O novo ano é preparado com a antecipação dos temas e variáveis que, do nosso ponto de vista, poderão impactar materialmente as posições que temos em carteira. Feita a avaliação de cenários, a rotação estratégica dos activos ocorre somente quando algum evento relevante afecta a percepção de valor que temos para as empresas em causa. Desta forma, estamos posicionados para um crescimento da economia norte-americana e Europeia que, adicionando o efeito positivo cambial, deverá suportar as vendas das empresas exportadoras. Reconhecemos, por outro lado, a possibilidade de ocorrência de cenários alternativos que possam questionar o crescimento na economia da Zona Euro, privilegiando sectores mais defensivos como o Retalho e as Utilities.

- Quais os principais receios que têm em relação ao PSI 20 neste momento?

No curto-prazo, subsistem algumas questões específicas e de interesse estratégico que terão que ser clarificadas para certas empresas do sector Retalhista, Telecom e Financeiro. Por outro lado, a incapacidade de revitalizar o mercado através da atracção de novas empresas, a reduzida liquidez dos títulos com menor capitalização bolsista e a concentração excessiva do índice continuam a ser temas estruturais que colocam desafios acrescidos à gestão de fundos nacionais.

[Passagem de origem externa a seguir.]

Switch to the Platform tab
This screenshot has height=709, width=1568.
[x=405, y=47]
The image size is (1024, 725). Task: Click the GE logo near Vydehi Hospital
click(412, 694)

- Quais as principais esperanças/ oportunidades que veem no PSI-20?

Por via do crescimento, continuamos a acreditar que existe um suporte relevante nas empresas exportadoras, que beneficiam pelo facto de as suas vendas se encontrarem indexadas ao Dólar e por apresentarem uma estrutura de custos domiciliada em Euros. Por outro lado, empresas que continuam a transaccionar a desconto face à nossa visão do seu valor intrínseco, deverão continuar a constituir apostas interessantes. Empresas como Altri, Corticeira Amorim, EDP Renováveis, Sonae ou Sonae Capital enquadram-se nos nossos critérios.

- Como se reage a quedas para mínimos como as que aconteceram nos últimos dias?

Se tomarmos como certo que 2016 será um ano em que a volatilidade dos preços dos activos será persistente, a melhor reacção será a de ter a capacidade para questionar os pressupostos estabelecidos antecipadamente pela equipa de gestão e, em caso de quebra material dos mesmos, ter a coragem de actuar no tempo certo. 

- George Soros comparou o quadro atual à crise de 2008, o Royal Bank of Scotland aconselha os investidores a venderem todas as posições, a SocGen diz que o S&P 500 pode afundar 75%... Como se gere fazendo "ouvidos moucos" a este tipo de noticias?

A gestão tem que ser feita avaliando de forma prudente o desvio entre aquilo que o sentimento de mercado anuncia e a evolução factual de temas que achamos importante monitorar, como a actuação dos Bancos Centrais, a evolução da taxa de inflação, as consequências da mudança de paradigma na China e o seu efeito na evolução do ciclo económico global, o comportamento dos preços das matérias-primas e o seu impacto nas decisões de investimento das empresas, a capacidade e/ou vontade das empresas em prolongar a actividade de fusões e aquisições e a recompra de acções próprias.